#### Passage for review ####

Sofia has three sisters, one of them just a few months old, so her parents really have their hands full. During a hectic moment the four-year-old reached for a lighter when no one was watching, and shortly after her shirt caught fire. Despite a lightning fast reaction by the family, Sofia suffered burns in the chest area. A tragic isolated incident? Absolutely not. Burns and scalds are the second most frequent cause of accidents in infants – and almost all of them occur in the household. That Sofia’s clothing caught fire so quickly would hardly have surprised the experts at the German consumer advocacy organization Stiftung Warentest. They investigated in 2009 whether or not children's clothing offered protection against flames. The result: unfortunately not – all 44 test samples burned. For 40 of those clothing items the fire hazard was high, or even very high. Light textiles made from cotton, in particular, burnt particularly quickly. Besides open fires, there are many other dangers lurking in the kitchen, bathroom and living room – from the range, clothes iron right through to hot meals and beverages. The content of a single cup is enough to scald almost one third of the body surface of a baby or infant.
This four-year-old girl is being looked after by the medical supply store Schad in Aalen (Germany). Four master craftsman and 22 qualified staff advise and support their customers, who come from all around the East Alb district. Sofia wears a Juzo Expert thorax segment that was custom-made according to her measurements. The girl particularly likes the Juzo iron-on transfers that she wears on the left and right sleeve. Butterflies flutter on the green bandage, and kittens purr on the pink one. The iron-on transfers are a great motivation for constantly wearing the bandage, and help ensure a successful outcome for the scar therapy.
The Robert Koch Institute estimates that about 2.8 million accidents happen in Germany alone. Seven times more people are involved in an accident within their own four walls than on the roads (0.39 million). It is therefore comforting to know that when worst comes to worst, medical help is available around the clock and there exists an extensive network of hospitals that can provide the necessary medical care.

####

*Work instructions*
• a. In the passage on childhood burns, which household dangers are named besides open fires? List every one.
• b. Answer these questions about the passage on childhood burns:
(i) How many children's clothing samples did Stiftung Warentest test in 2009?
(ii) In which town is the medical supply store Schad located?
(iii) How many times more people have an accident in their own home than on the roads?
• c. Extend the passage on childhood burns, starting after its last sentence.
The material that follows comes from a separate source and is unrelated to the passage on childhood burns.

#### Entries provided ####

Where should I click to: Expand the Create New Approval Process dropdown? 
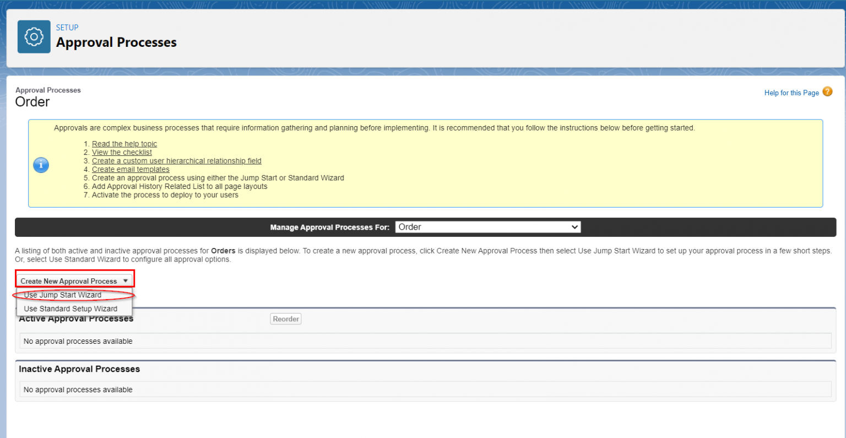tap(125, 280)
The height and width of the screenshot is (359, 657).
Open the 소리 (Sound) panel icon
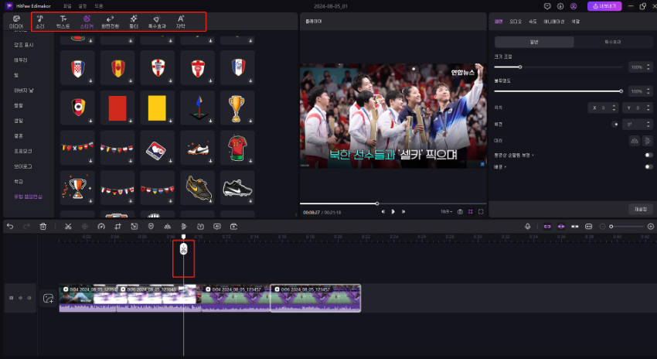tap(39, 21)
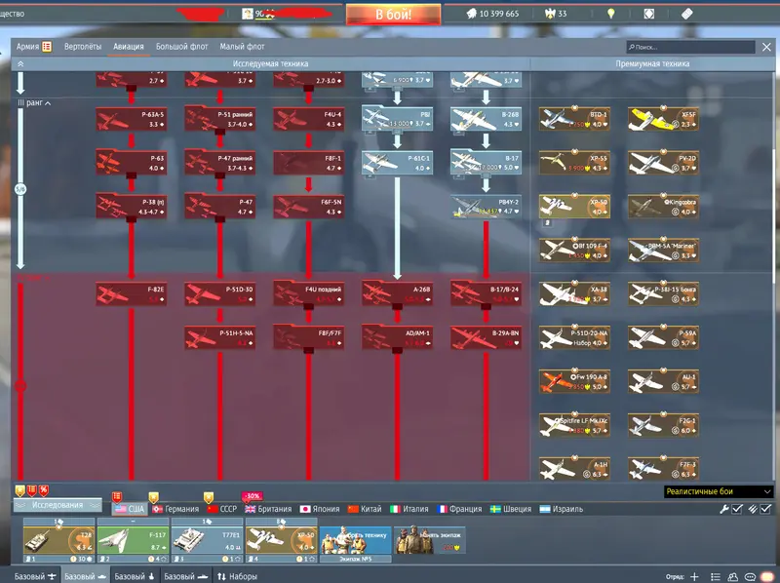Image resolution: width=780 pixels, height=583 pixels.
Task: Select the premium XF5F yellow aircraft
Action: tap(663, 119)
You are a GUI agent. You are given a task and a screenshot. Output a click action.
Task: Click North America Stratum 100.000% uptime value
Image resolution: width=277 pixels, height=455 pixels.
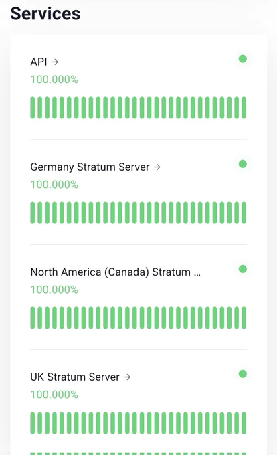tap(54, 290)
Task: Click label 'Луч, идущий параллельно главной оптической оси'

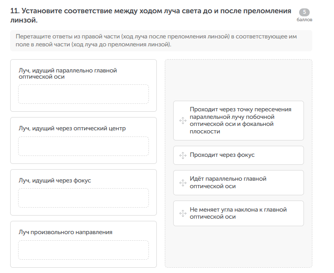Action: point(67,73)
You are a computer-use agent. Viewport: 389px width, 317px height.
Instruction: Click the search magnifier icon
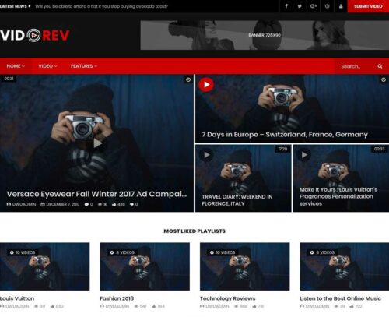[x=380, y=66]
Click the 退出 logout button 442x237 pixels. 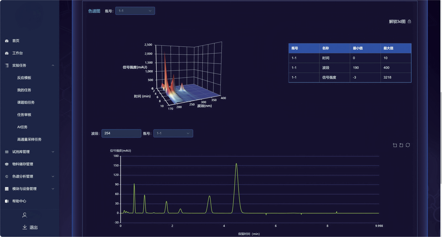[30, 227]
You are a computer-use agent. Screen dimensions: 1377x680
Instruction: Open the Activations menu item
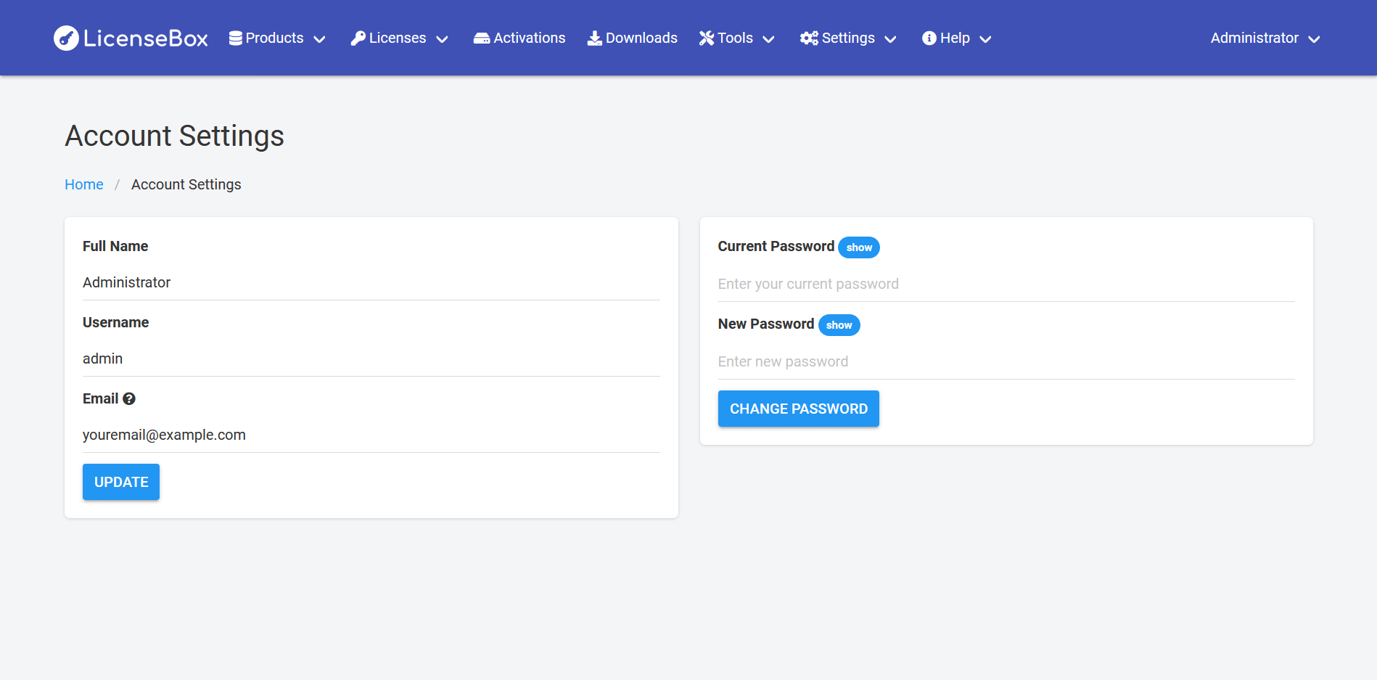click(x=529, y=38)
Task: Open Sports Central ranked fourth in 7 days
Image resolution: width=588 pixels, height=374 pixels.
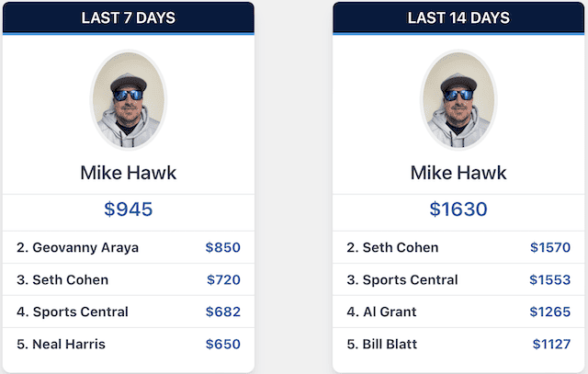Action: tap(129, 312)
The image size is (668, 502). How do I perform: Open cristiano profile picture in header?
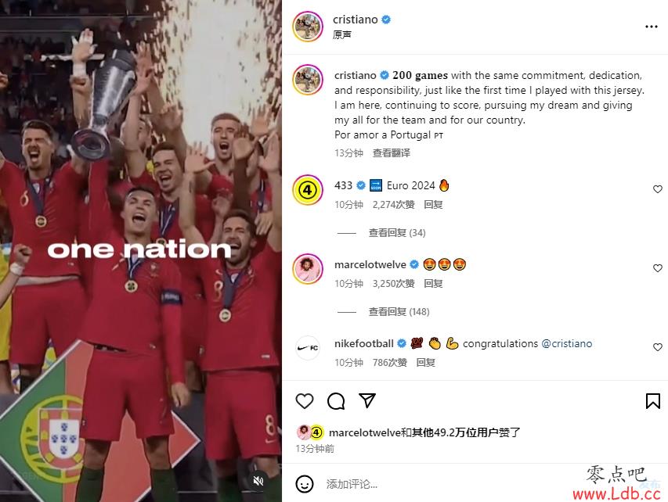pyautogui.click(x=308, y=27)
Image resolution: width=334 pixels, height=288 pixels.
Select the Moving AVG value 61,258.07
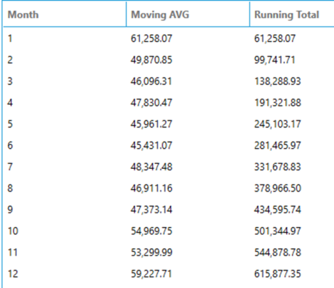[152, 39]
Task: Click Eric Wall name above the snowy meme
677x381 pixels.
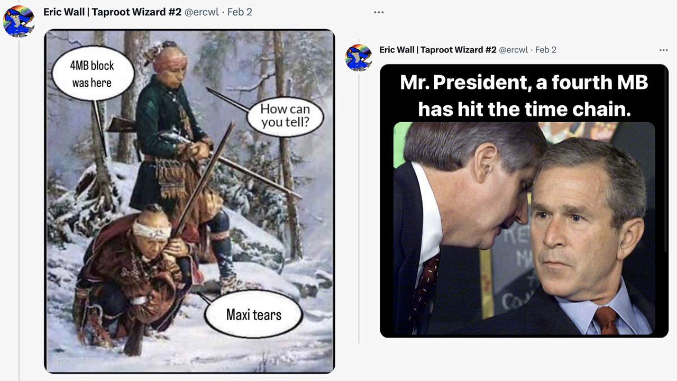Action: [112, 12]
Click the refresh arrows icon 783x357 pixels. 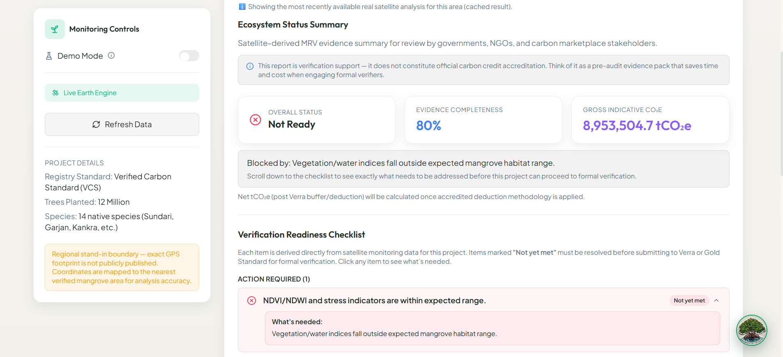pos(96,124)
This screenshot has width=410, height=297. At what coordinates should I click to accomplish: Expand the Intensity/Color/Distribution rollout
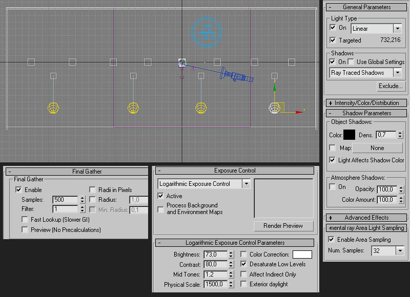366,103
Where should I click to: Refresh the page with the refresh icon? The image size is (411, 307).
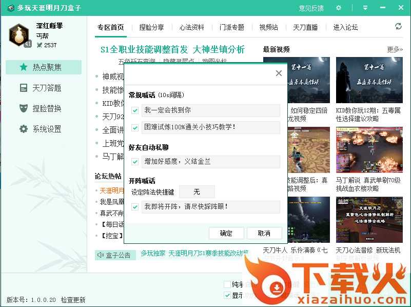398,27
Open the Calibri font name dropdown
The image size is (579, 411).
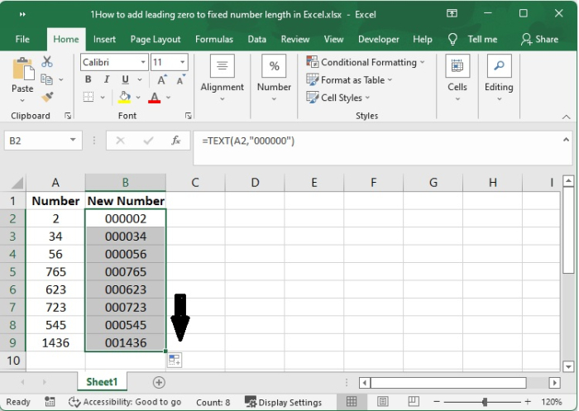142,62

####

*Solved problems*
• a.
- The range
- The clothes iron
- Hot meals
- Hot beverages

• b.
(i) 44
(ii) Aalen, Germany
(iii) Seven times more

• c.
In In Afghanistan, the country from which little Samiullah comes, the situation is totally different. Household accidents happen there too, but access to medical assistance is a matter of luck. There are only two physicians and 4.2 hospital beds per 10,000 population. 80 percent of the physicians work in the capital city of Kabul. 60 percent of the hospital beds and 40 percent of the drugstores are concentrated there too. Samiullah comes from an outlying province, however. The rural population has far less access to medical care – and special cases like burn injuries often don’t get treated at all.
Because the eight-year-old was unable to be taken care of in his home country, the Friedensdorf society organized treatment for him in Germany. This society in Oberhausen has been providing medical assistance to sick and injured children in war or crisis zones on a case-by-case basis since 1967. “Our greatest goal would be for our work to no longer be required because there are no more wars”, says Ronald Gegenfurtner of the Friedensdorf society, knowing full well that this goal has been pushed out yet again into the distant future. In outpatient clinics in the relevant countries, children are selected that are given the opportunity to fly back to Germany. Often their lives are hanging by a thread. Unfortunately there are usually less treatment places available than children in need of help. Nevertheless more than 1,000 injured or sick children are able to receive medical treatment each year thanks to the society. After their treatment in hospital, the children come to Friedensdorf for rehabilitation. The children’s wounds are cared for, they learn to walk or grip using their prosthesis, and they learn to manage their medications. And they learn to play freely and without fear. They heal in body and mind.